MATERIAL FOR THE TASK:
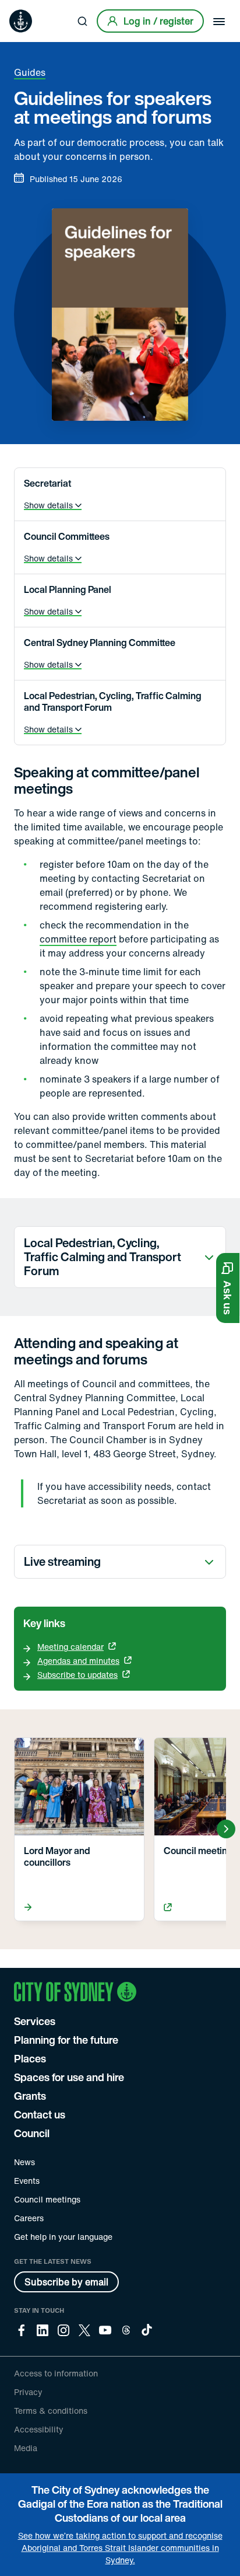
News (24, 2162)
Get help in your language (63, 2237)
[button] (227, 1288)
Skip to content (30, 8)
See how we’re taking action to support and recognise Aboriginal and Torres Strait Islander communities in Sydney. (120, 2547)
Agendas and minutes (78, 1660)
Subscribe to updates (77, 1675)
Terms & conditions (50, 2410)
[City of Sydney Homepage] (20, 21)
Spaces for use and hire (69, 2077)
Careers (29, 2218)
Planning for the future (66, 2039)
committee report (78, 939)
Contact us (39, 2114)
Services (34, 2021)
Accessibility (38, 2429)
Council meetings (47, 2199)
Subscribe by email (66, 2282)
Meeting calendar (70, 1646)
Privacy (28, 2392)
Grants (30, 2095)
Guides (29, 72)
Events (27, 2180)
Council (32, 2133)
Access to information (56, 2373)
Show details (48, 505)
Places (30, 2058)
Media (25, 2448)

* * *

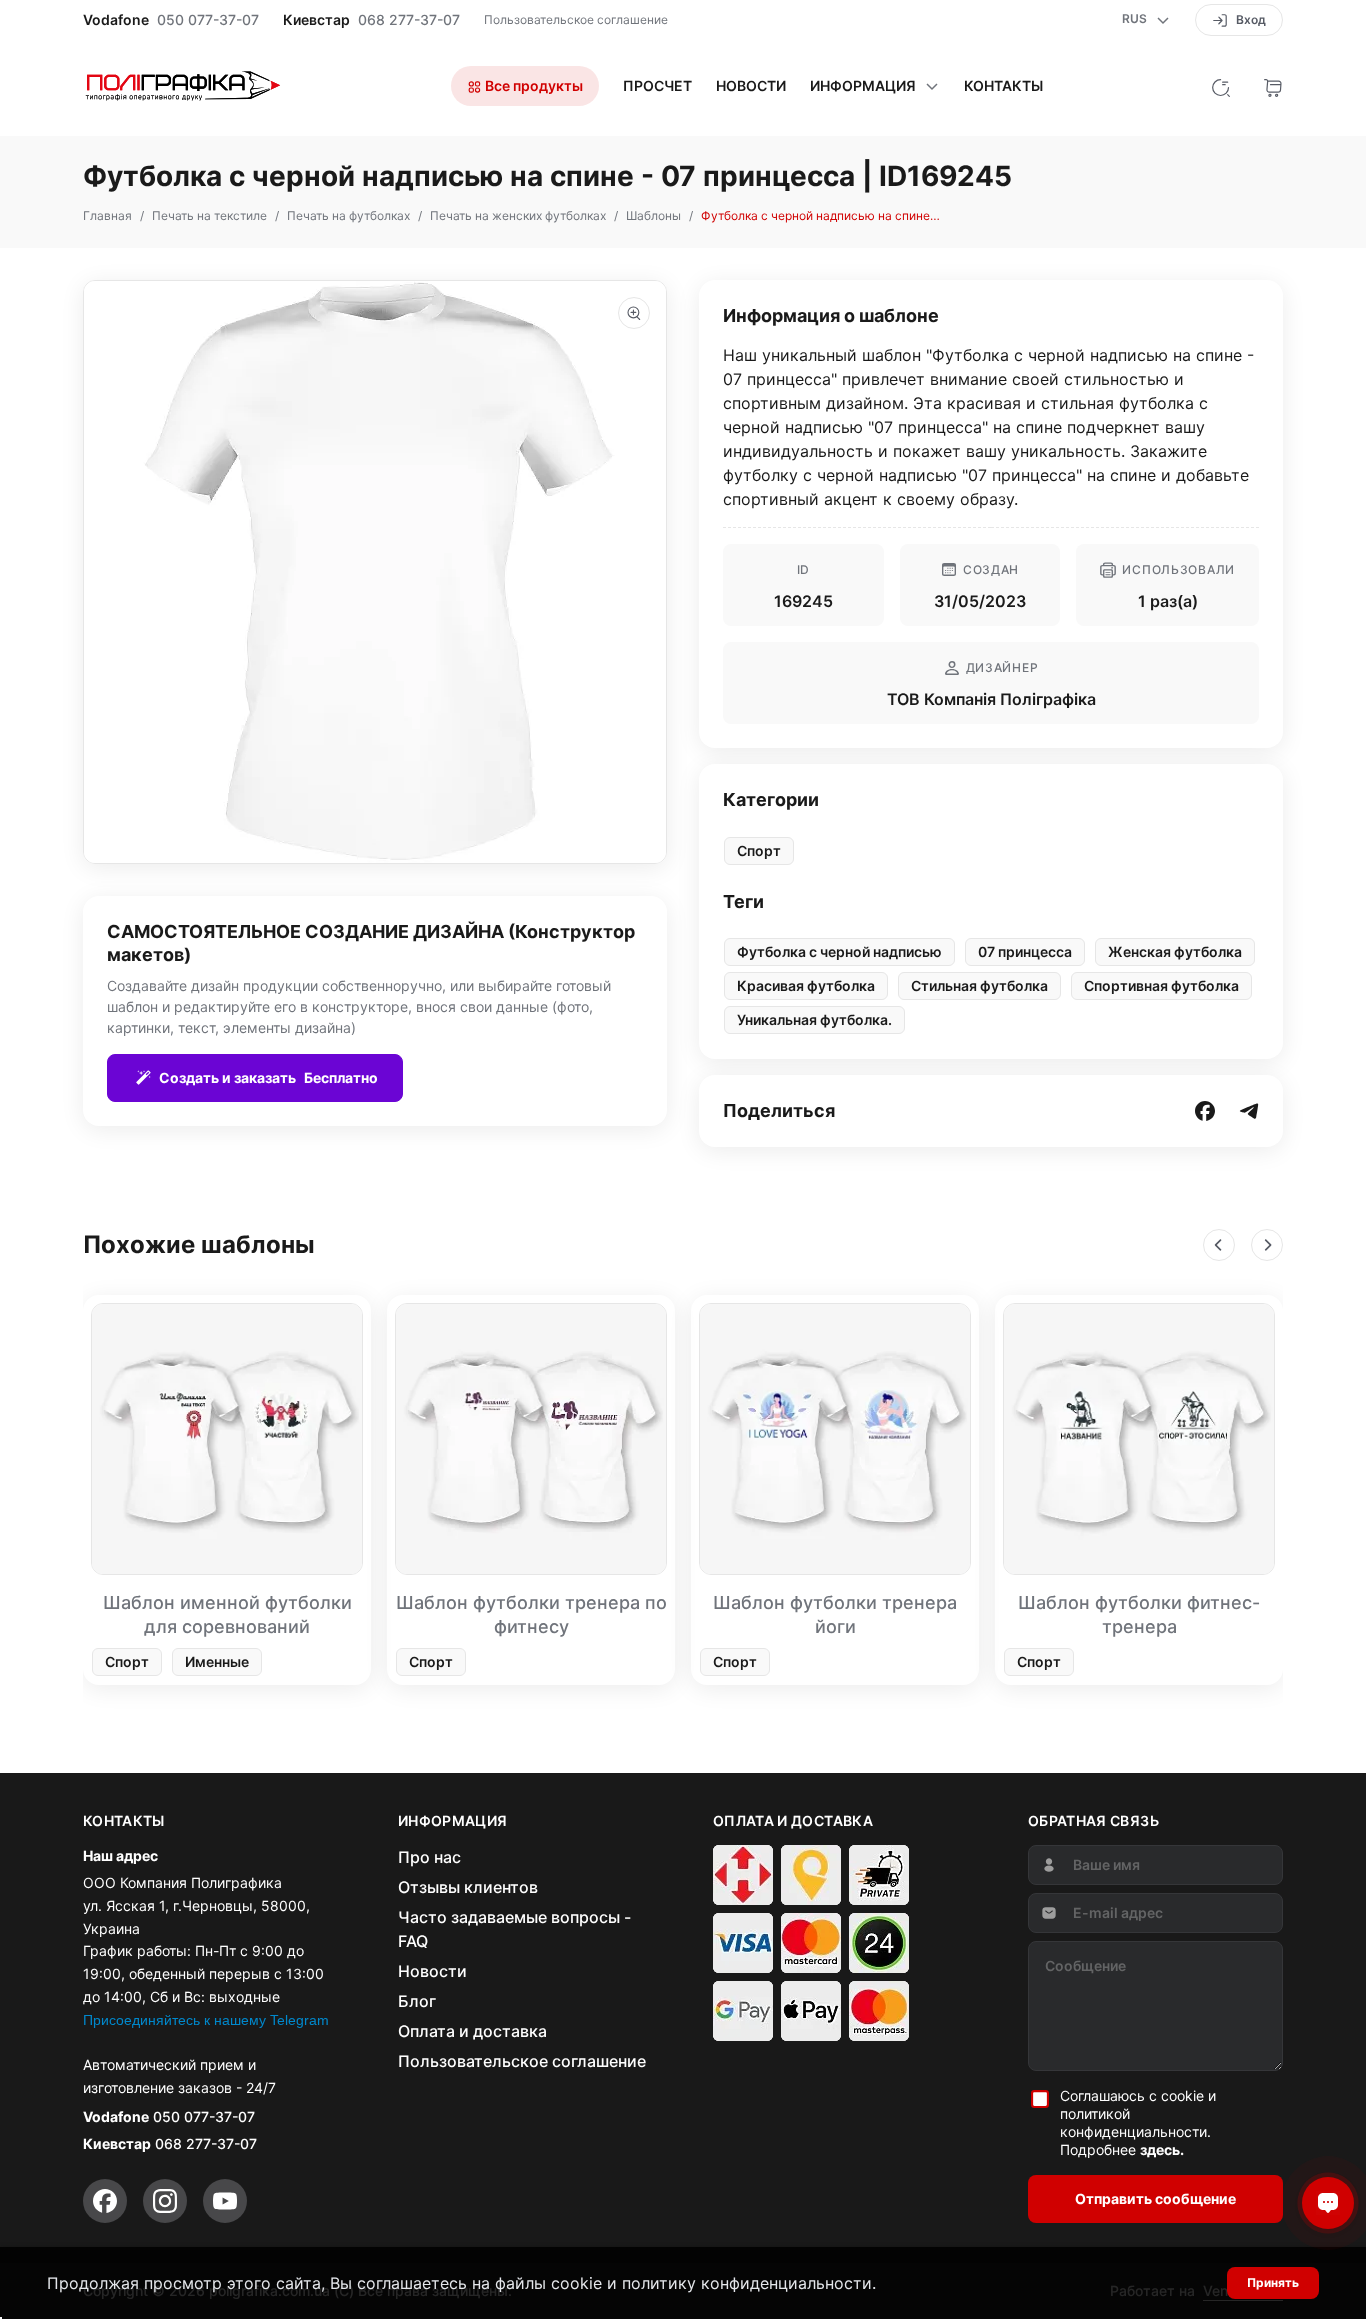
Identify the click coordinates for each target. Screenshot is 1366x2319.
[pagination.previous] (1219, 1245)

--

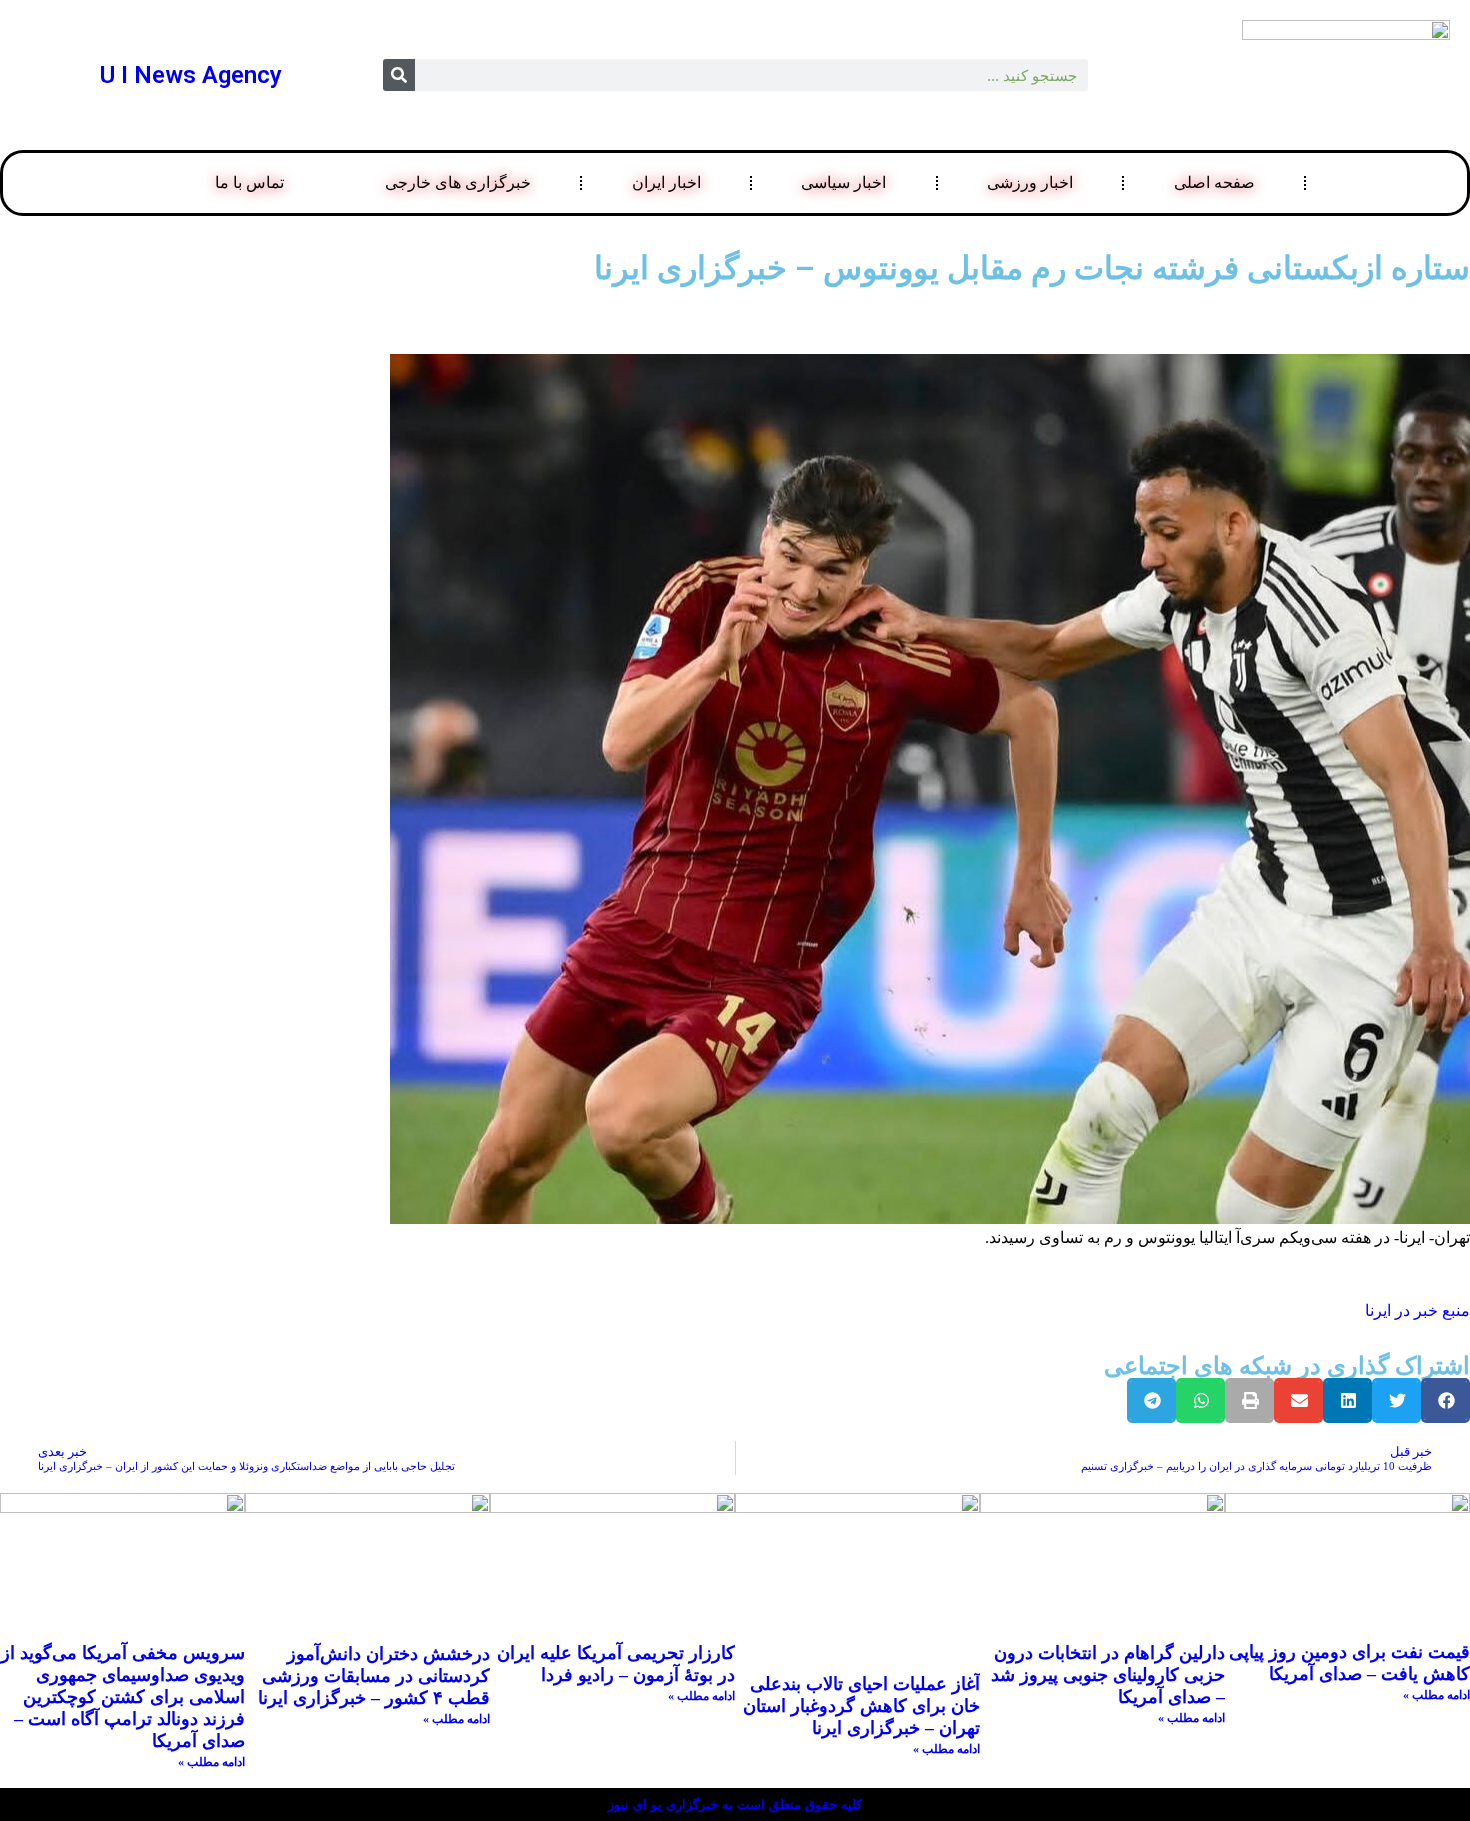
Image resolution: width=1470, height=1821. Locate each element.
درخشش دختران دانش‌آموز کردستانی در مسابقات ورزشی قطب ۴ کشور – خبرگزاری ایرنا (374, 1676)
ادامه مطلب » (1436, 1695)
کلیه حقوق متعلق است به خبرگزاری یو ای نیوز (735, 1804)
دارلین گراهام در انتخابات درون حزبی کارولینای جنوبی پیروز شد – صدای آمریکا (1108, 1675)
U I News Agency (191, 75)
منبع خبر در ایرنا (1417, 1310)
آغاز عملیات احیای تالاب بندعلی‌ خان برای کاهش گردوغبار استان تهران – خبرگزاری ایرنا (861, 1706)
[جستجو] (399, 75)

WHAT YOU HAVE TO DO: Once you find the line with "Services (34, 2021)" in the entries above, output it and each line after it up to and including the line with "Media (25, 2448)", and nothing else.

ANSWER TO THE EXERCISE:
Services (34, 2021)
Accessibility (38, 2429)
Council meetings (47, 2199)
Subscribe by email (66, 2282)
Meeting calendar (70, 1646)
Privacy (28, 2392)
Grants (30, 2095)
Guides (29, 72)
Events (27, 2180)
Council (32, 2133)
Access to information (56, 2373)
Show details (48, 505)
Places (30, 2058)
Media (25, 2448)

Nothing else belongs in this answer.